*** Working data

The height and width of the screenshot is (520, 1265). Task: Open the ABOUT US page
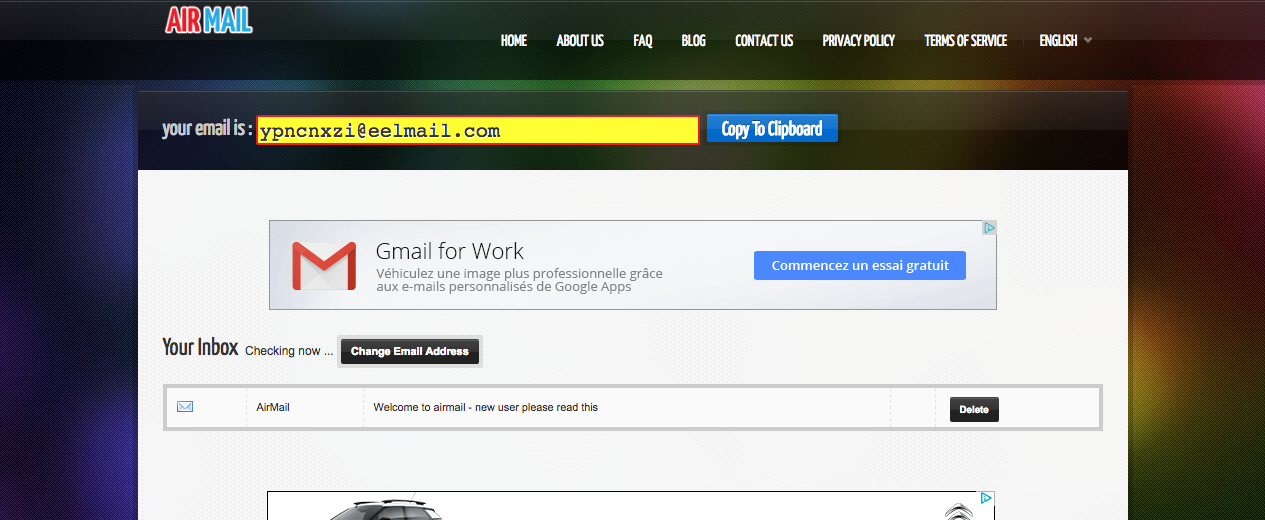580,41
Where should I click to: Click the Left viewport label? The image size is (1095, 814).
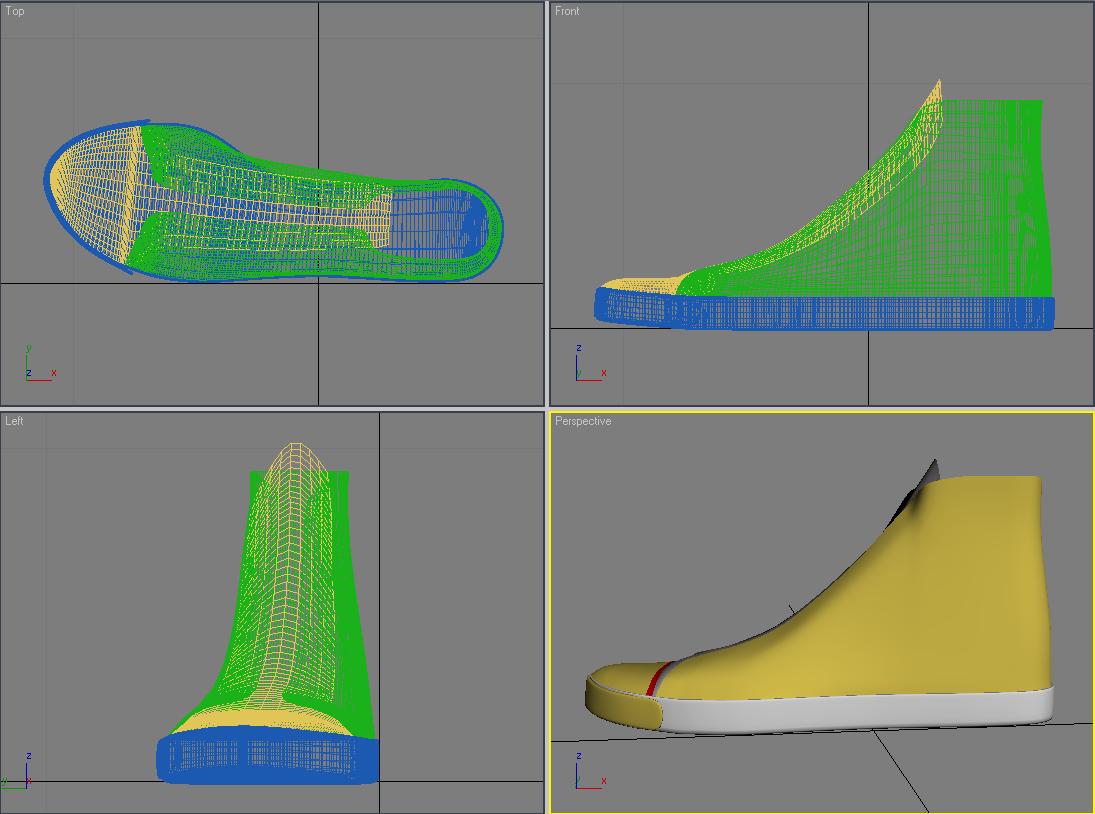click(14, 421)
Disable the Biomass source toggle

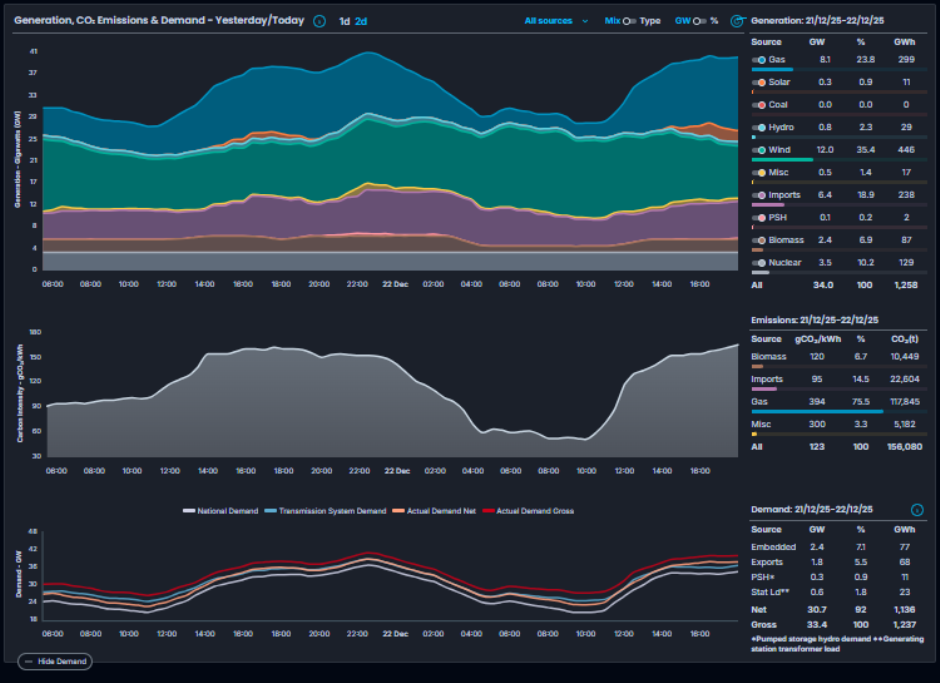[x=760, y=240]
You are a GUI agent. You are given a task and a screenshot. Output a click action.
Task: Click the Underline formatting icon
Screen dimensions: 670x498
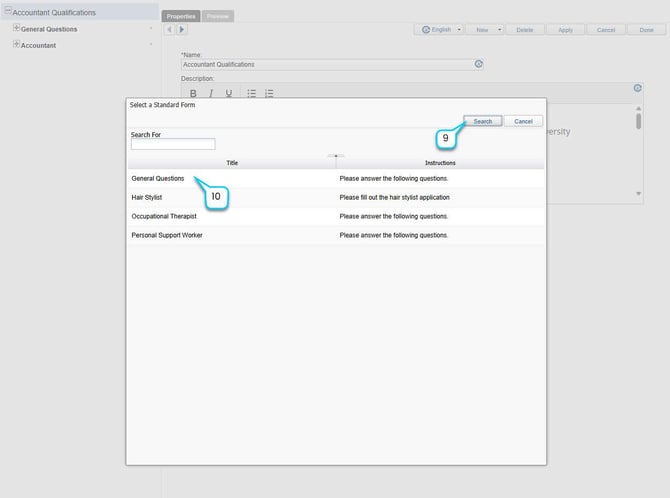pyautogui.click(x=229, y=93)

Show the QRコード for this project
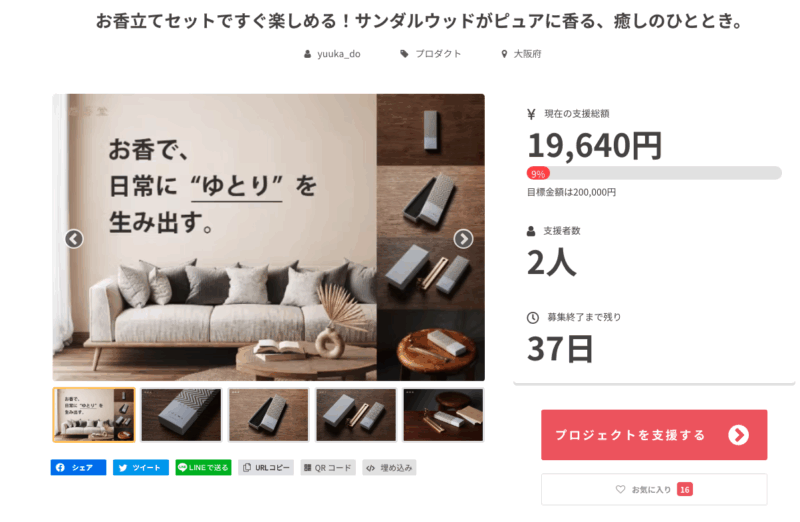click(328, 467)
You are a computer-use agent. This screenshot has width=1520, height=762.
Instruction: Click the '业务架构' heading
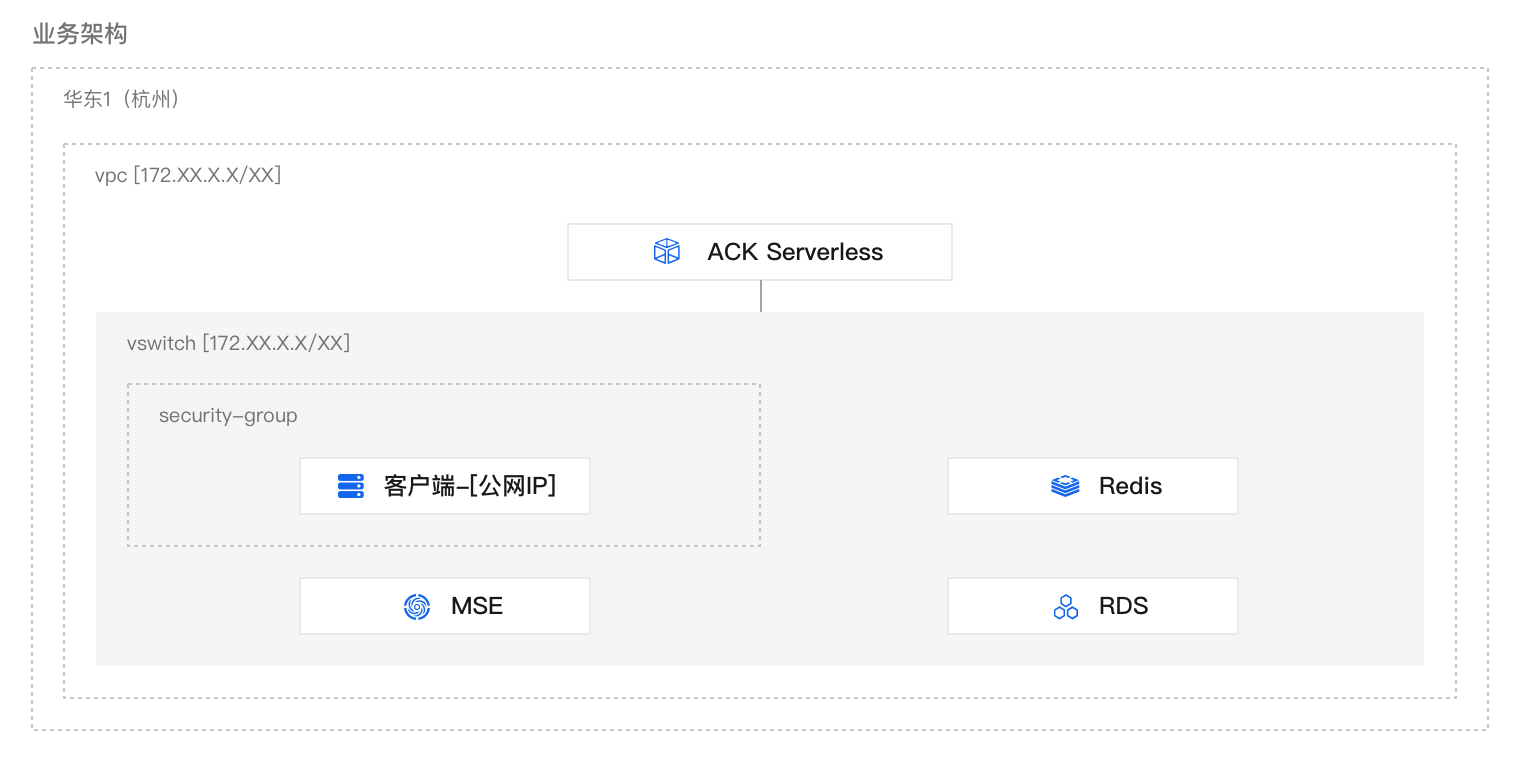tap(80, 35)
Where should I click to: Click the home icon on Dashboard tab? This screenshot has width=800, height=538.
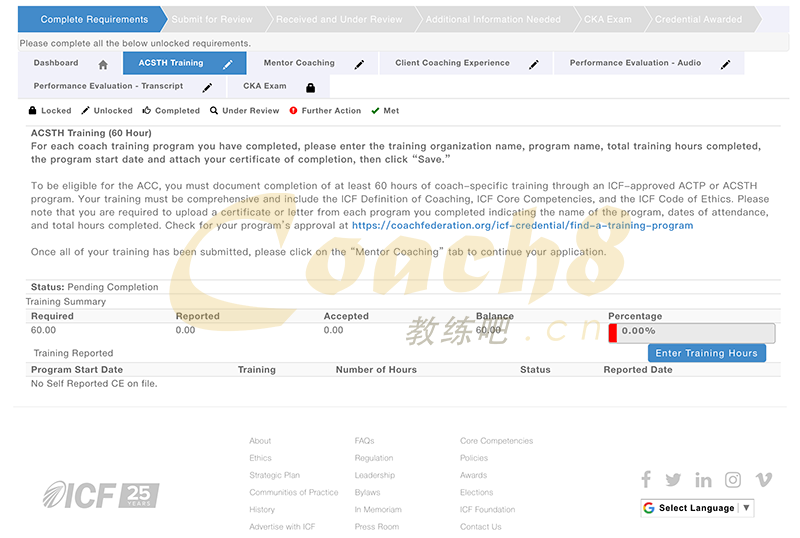coord(103,64)
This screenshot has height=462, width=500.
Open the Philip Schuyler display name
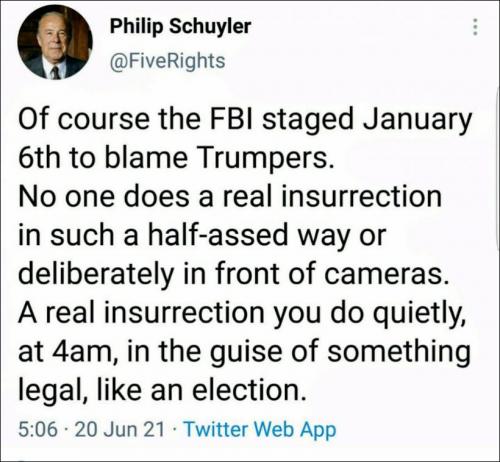pos(180,27)
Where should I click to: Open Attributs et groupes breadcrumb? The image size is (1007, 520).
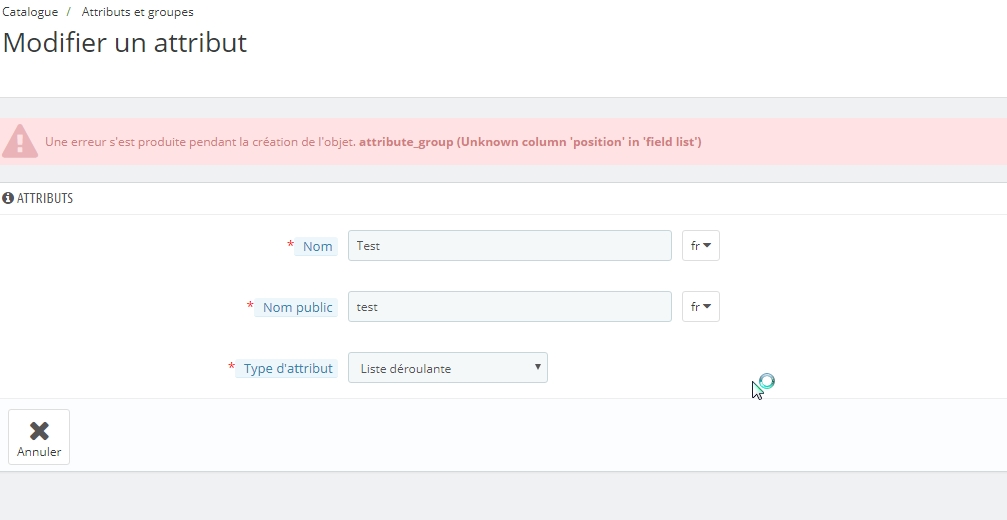click(137, 12)
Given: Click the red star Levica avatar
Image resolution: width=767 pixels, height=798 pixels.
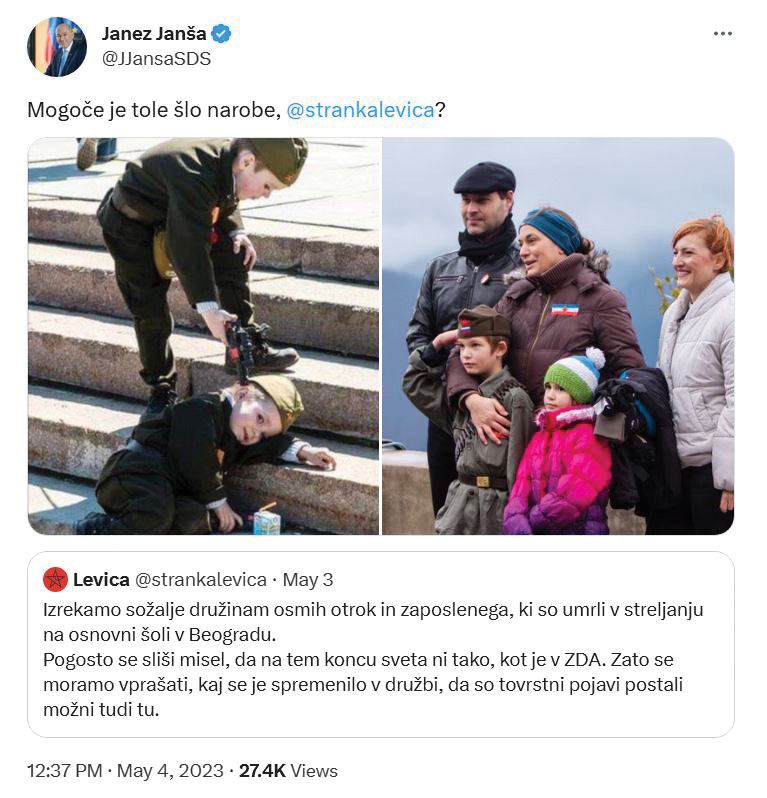Looking at the screenshot, I should pos(55,580).
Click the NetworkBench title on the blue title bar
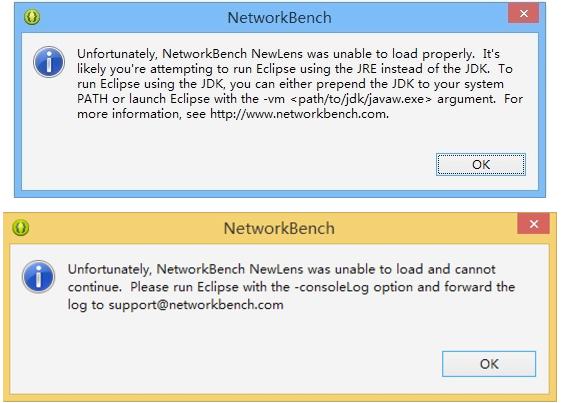 [279, 18]
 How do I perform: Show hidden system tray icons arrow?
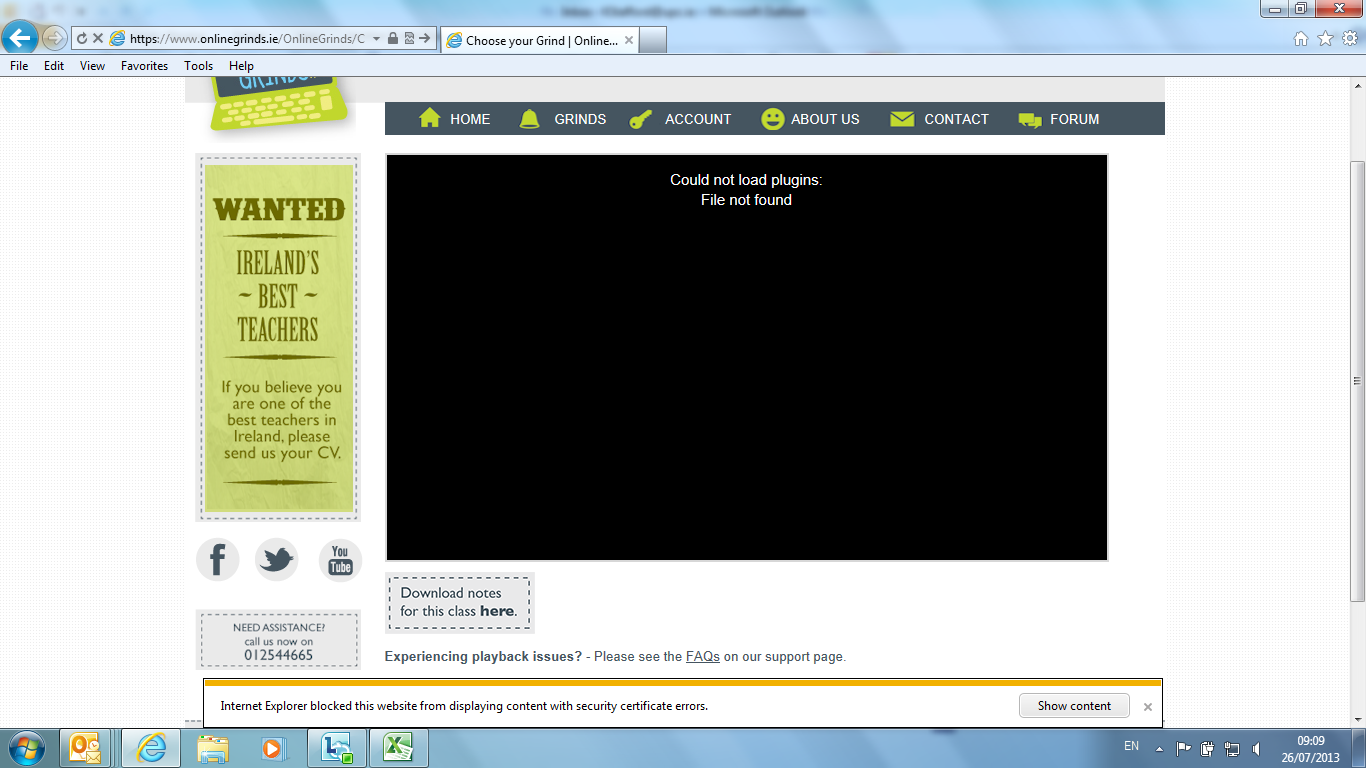(x=1159, y=748)
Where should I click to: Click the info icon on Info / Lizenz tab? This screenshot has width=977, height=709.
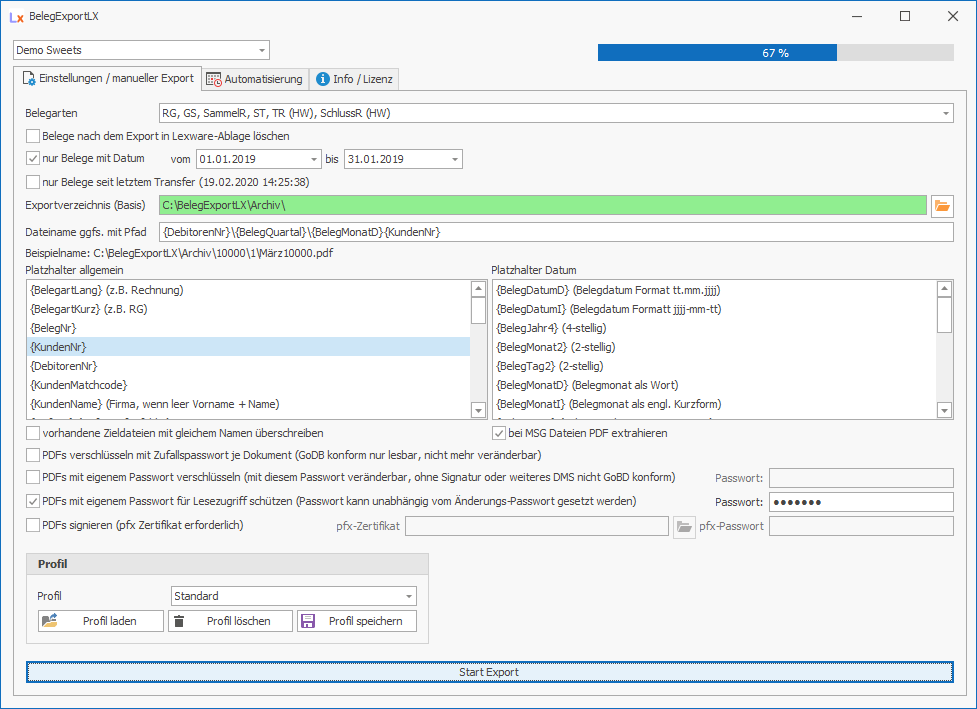coord(323,79)
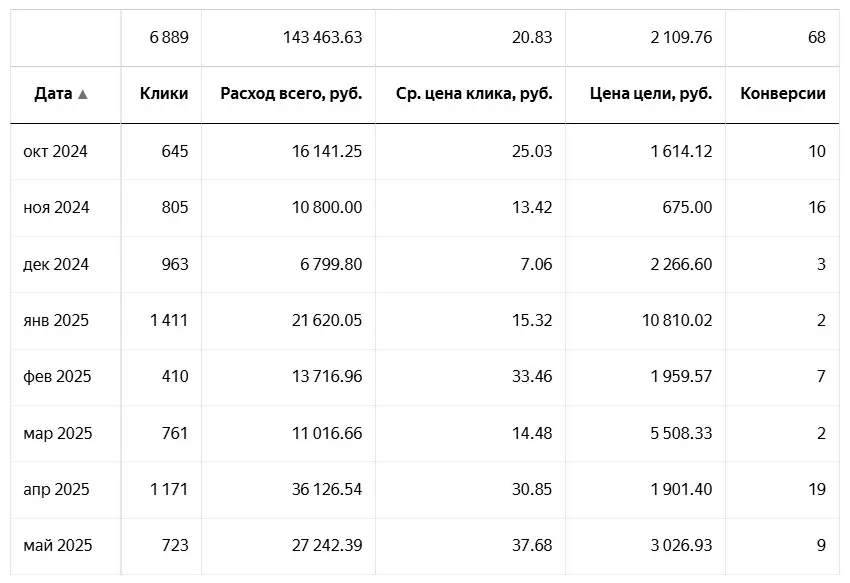Sort by the Дата column header

(53, 94)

******

Exercise objective —
Every line above needs to be written out again as it stands. Pictures do not belong in the copy.

Exercise result —
The height and width of the screenshot is (520, 1265). Task: Open the ABOUT US page
580,41
Where should I click to: Click the Left viewport label? The image size is (1095, 814).
click(14, 421)
Disable the Biomass source toggle

[x=760, y=240]
You are a GUI agent. You are given a task and a screenshot. Output a click action.
Task: Click the Underline formatting icon
Screen dimensions: 670x498
pyautogui.click(x=229, y=93)

Show the QRコード for this project
click(328, 467)
You are a computer-use agent. This screenshot has width=1520, height=762.
Instruction: Click the '业务架构' heading
tap(80, 35)
Where should I click to: Click the home icon on Dashboard tab? This screenshot has width=800, height=538.
coord(103,64)
This screenshot has height=462, width=500.
Open the Philip Schuyler display name
pos(180,27)
Where should I click to: Open Attributs et groupes breadcrumb? The image size is (1007, 520).
click(137, 12)
Given: Click the red star Levica avatar
Image resolution: width=767 pixels, height=798 pixels.
Looking at the screenshot, I should pos(55,580).
Click the NetworkBench title on the blue title bar
 [279, 18]
 How do I perform: Show hidden system tray icons arrow?
(x=1159, y=748)
Where should I click to: Click the info icon on Info / Lizenz tab? This screenshot has width=977, height=709.
coord(323,79)
Sort by the Дата column header

(53, 94)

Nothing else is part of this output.